– Ben Martens

DAWG Part 2

This post assumes that you’ve read at least the radix tree portion of the post from two days ago. Given that tree built from my dictionary of 100,000 words, what word would require the most nodes to be touched? One key is that the children of every node are sorted alphabetically.

So thinking logically about this, it’s probably going to be a long word. It’s probably going to contain a good number of letters that are towards the end of the alphabet. “aadvark” for example, is not going to work because right away we find the string “aa” after looking at only two nods. “zoo” on the other hand takes 26 nodes just to find the z.

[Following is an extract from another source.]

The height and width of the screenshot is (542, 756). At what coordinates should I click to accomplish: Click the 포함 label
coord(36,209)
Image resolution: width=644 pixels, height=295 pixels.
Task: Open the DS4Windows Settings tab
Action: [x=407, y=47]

I solved this by pumping all 100,000 words through the radix tree and counting how many nodes I touched for each word. The winner was “superstructures". Here are the nodes I touched at each level:

a b c d e f g h i j k l m n o p q r s
a c e f g h i k l m n o p q s t u
a b c d e f g i k l m n p
a b c e f g h i l m n o p r s
a c e i m o p t
a i o r
a e o u
a e

Now you have learned your random piece of trivia for the day. I can’t imagine the situation where this would be useful knowledge. Also, this answer would vary depending on the dictionary you use.

PS. I haven’t had a ton to write about so you get stuck with whatever thoughts fly through my brain. Scary, eh? I wonder what normal people think about.